Task to carry out: Identify every line in the data that contains the word "computer", and copy each one. Case counts.

Extracted records:
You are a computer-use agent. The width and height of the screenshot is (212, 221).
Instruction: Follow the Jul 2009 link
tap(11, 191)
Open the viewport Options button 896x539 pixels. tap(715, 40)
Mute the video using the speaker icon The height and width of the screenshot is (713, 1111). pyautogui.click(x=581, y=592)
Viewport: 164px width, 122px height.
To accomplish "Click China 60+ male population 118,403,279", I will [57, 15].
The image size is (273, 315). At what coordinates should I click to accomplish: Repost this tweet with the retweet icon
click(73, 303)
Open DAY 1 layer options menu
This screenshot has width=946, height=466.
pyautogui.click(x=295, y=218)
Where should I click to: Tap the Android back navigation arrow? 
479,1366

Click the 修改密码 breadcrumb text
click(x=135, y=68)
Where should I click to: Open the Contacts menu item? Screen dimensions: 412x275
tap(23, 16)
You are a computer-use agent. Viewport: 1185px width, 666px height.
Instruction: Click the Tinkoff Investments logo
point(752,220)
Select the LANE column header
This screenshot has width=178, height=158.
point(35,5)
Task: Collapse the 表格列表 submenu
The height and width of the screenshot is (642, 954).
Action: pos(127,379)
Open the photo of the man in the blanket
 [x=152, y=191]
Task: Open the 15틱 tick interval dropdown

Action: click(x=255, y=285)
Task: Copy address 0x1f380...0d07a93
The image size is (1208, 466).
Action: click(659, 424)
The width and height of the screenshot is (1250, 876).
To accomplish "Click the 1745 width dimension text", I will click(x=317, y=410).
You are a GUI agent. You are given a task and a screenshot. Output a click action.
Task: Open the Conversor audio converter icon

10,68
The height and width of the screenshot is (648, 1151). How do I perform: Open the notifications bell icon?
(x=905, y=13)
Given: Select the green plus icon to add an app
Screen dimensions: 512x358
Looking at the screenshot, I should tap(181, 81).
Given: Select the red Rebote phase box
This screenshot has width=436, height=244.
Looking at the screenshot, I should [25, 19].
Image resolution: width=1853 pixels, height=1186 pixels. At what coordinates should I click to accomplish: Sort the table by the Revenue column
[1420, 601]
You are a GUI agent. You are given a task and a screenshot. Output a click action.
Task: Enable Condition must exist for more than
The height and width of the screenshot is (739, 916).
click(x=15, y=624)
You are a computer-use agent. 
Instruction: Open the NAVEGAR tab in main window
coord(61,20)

Correct response:
You are a computer-use agent. The width and height of the screenshot is (212, 221).
You are a computer-use agent. Viewport: 1185px width, 666px height.
You are a computer-use agent. 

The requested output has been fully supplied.